Only the lines holding "with" are wanted. Copy every one from the records below.

# # #

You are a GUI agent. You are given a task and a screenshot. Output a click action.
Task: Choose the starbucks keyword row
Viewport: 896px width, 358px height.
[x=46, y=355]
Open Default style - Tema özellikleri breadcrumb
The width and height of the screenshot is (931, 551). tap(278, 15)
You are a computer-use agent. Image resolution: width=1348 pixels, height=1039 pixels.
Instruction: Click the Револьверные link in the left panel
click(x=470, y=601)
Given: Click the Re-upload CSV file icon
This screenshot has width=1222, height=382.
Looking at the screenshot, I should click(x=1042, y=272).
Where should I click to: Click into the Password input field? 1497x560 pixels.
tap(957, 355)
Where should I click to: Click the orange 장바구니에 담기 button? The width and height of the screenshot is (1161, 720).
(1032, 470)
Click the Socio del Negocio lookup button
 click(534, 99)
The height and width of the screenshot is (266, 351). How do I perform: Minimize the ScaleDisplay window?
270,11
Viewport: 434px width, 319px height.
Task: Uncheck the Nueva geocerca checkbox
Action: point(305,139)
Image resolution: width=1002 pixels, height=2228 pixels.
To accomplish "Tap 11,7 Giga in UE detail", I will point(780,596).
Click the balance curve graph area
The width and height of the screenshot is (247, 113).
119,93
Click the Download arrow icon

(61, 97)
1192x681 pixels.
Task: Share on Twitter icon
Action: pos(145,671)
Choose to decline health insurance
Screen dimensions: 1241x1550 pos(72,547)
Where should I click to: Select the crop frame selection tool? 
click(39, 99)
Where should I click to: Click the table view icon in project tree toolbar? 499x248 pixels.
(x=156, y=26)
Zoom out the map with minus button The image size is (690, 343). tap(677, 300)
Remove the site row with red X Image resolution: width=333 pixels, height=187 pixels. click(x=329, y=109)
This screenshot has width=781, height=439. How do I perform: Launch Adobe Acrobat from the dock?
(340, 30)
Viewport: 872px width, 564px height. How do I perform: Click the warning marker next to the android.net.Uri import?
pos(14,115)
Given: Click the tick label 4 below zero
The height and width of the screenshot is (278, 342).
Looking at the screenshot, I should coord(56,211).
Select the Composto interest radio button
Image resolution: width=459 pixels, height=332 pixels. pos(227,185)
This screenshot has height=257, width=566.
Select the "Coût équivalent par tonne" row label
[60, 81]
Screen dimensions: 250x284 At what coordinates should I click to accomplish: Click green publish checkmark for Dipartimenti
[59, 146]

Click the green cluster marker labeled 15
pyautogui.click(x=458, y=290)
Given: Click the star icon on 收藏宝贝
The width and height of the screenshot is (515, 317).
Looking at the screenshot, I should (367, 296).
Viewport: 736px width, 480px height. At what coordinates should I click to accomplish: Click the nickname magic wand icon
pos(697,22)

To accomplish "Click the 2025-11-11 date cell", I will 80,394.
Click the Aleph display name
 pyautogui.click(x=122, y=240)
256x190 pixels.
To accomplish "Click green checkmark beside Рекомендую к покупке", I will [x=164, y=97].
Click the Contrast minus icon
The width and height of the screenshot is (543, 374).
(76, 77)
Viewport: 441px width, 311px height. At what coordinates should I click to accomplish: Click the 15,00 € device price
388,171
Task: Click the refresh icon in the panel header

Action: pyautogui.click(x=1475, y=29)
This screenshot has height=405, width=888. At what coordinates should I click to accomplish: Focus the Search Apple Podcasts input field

# # #

■ **EXERCISE ANSWER**
Zoom out the map with minus button The image size is (690, 343). tap(677, 300)
Remove the site row with red X Image resolution: width=333 pixels, height=187 pixels. click(x=329, y=109)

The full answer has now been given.